Pourquoi une telle sévérisation, si ce n’est pour exclure des logements chauffés au gaz, même récents, des classes les plus performantes ?

2- Concernant les données d’entrée du moteur de calcul du DPE

Nous contestons les valeurs retenues pour le PEF et le contenu carbone de l’électricité qui valorisent artificiellement, en un claquement de doigts, les logements chauffés à l’électricité, sans qu’ils aient fait l’objet de travaux de rénovation.

Nous tenons à rappeler que ces 2 indicateurs ont fait l’objet de décisions arbitraires et sans fondement scientifique ou normatif transparent et incontestable à l’occasion des travaux sur la RE 2020 dans la construction neuve, dans le seul but de favoriser le chauffage électrique.

  • Non à un PEF à 2,3

Le seul argument utilisé pour justifier de l’imposition d’un PEF à 2,3 était qu’il s’appliquait à des bâtiments nouvellement construits qui seront encore présents dans 50 ans et plus. Un tel argument ne peut donc être utilisé pour le parc existant. La valeur actuelle de 2,58 est déjà sous-évaluée comme l’admet la DGEC et confère de fait un avantage significatif aux logements chauffés à l’électricité qu’il n’est pas nécessaire d’amplifier.

Rappelons que la norme NF EN 17423, publiée en novembre 2020, offre un cadre transparent pour déclarer les choix de mode opératoire visant à déterminer les PEF. A la lecture de cette norme, la méthode retenue par la France n’apparait pas adaptée pour traduire des impacts sur le mix énergétique. A ce jour, le choix d’un PEF à 2,3 n’a fait l’objet d’aucune justification de la méthode de calcul ni de ses références scientifique ou technique.

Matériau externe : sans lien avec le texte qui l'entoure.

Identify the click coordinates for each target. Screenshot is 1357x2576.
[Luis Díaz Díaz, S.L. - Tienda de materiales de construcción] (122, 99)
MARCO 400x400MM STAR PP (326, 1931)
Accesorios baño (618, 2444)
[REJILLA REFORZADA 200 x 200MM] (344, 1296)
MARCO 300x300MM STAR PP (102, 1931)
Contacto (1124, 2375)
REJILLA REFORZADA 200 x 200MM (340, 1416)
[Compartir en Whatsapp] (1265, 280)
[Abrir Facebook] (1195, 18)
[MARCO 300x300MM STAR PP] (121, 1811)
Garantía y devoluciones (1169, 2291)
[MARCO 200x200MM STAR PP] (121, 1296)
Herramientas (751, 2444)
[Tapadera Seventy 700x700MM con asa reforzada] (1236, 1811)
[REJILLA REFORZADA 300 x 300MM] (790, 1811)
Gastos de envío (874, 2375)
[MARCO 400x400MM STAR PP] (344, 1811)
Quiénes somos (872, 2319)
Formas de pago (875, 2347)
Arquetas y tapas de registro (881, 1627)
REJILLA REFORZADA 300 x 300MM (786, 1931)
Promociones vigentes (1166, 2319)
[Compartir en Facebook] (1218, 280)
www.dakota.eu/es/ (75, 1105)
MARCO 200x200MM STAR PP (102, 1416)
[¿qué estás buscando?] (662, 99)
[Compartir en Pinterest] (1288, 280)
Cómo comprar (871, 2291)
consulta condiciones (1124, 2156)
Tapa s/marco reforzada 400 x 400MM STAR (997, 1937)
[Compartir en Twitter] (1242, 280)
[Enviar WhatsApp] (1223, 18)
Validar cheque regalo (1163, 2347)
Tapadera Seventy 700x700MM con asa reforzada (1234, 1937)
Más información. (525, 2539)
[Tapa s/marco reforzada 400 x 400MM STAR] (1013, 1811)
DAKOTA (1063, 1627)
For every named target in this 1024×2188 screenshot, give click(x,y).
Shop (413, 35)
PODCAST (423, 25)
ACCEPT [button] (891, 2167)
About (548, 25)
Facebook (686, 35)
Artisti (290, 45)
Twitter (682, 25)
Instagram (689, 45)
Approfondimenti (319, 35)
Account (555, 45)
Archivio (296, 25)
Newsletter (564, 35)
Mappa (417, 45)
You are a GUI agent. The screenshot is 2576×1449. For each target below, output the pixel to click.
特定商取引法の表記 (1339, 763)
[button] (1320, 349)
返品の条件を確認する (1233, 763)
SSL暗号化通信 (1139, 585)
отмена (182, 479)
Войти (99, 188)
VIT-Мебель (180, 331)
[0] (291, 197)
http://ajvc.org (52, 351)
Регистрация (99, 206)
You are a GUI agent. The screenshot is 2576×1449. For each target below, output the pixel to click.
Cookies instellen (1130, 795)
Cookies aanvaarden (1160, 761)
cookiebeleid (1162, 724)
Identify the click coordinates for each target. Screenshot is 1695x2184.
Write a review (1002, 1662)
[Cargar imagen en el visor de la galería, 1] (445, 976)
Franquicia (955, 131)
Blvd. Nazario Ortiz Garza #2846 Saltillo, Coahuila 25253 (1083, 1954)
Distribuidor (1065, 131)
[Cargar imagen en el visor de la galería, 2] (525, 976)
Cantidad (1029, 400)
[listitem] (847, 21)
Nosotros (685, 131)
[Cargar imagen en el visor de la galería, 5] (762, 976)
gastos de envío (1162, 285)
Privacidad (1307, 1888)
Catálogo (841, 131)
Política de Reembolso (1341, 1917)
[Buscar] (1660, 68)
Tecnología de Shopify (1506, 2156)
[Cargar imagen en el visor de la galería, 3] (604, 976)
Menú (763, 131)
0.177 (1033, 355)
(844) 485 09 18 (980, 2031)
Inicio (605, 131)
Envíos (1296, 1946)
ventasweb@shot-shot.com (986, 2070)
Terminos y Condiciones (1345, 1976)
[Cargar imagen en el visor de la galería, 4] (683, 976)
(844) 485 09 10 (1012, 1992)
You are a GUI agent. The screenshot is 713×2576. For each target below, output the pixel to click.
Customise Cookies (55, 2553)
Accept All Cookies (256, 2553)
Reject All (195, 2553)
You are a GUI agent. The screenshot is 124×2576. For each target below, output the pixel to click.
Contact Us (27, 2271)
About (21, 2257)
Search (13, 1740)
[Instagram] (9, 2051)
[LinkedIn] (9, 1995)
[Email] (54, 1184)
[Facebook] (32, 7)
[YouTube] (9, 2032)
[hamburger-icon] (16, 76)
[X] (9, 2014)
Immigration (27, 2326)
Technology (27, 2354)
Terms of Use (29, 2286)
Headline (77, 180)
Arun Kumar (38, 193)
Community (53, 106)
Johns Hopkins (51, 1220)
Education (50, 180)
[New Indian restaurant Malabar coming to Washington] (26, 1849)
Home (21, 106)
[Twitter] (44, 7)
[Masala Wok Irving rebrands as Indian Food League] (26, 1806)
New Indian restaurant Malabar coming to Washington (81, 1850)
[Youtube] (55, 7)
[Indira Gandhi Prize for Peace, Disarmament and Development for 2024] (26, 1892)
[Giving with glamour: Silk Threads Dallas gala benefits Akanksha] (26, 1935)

Par ailleurs, l’argument de l’harmonisation des coefficients et de la cohérence des politiques publiques visant à ne garder qu’un seul PEF, ne tient nullement face à la rigueur scientifique à laquelle doit se tenir le Gouvernement. Si tel était le cas, et si les secteurs de la construction neuve et de l’existant pouvaient se confondre, pourquoi deux méthodes distinctes (3CL et TH-BCE) pour calculer le DPE : ce seul exemple montre bien que les mêmes paramètres ne peuvent être appliqués à des situations radicalement différentes.

  • Non à un contenu carbone de l’électricité à 79g

Là encore et en toute rigueur scientifique, nous appelons à ce que soit pris en référence les derniers travaux issus du Groupe de Travail de la base carbone de l’Ademe dont le consensus devrait aboutir sur la valeur retenue pour la méthode saisonnalisée par usage d’environ 150g pour le chauffage. Il n’est, pas admissible de ne pas retenir un contenu carbone saisonnier par usage et donc de nier l’impact du chauffage électrique sur les appels de puissance hivernaux, problématique pourtant reconnue de tous y compris de RTE qui alerte régulièrement sur le sujet.

3- Concernant les informations figurant sur la fiche du DPE

  • Prendre en compte la PAC hybride dans la liste des équipements EnR

L’annexe 10 « Énergies Renouvelables » précise la liste des équipements à prendre en compte parmi les équipements en place (§1.1) ainsi que parmi les équipements pouvant être installés (§2.1), mais ne cite pas la PAC Hybride.

  • Intégrer dans le DPE une appréciation de la performance des équipements en place

L’exemple de DPE figurant en annexe fournit une appréciation de la performance de l’isolation et ce à deux reprises (en page 2 et en page 4), alors que l’appréciation de la performance des équipements en place de chauffage et de production d’eau chaude sanitaire n’est jamais mentionnée. Si leur vue d’ensemble est donnée en page 4, il s’agit en fait d’une liste descriptive sans appréciation de la performance.

Il est essentiel que la performance des équipements en place soit évaluée sur la base des consommations en énergie primaire, par exemple sur la base de 4 niveaux (insuffisante, moyenne, bonne et très bonne)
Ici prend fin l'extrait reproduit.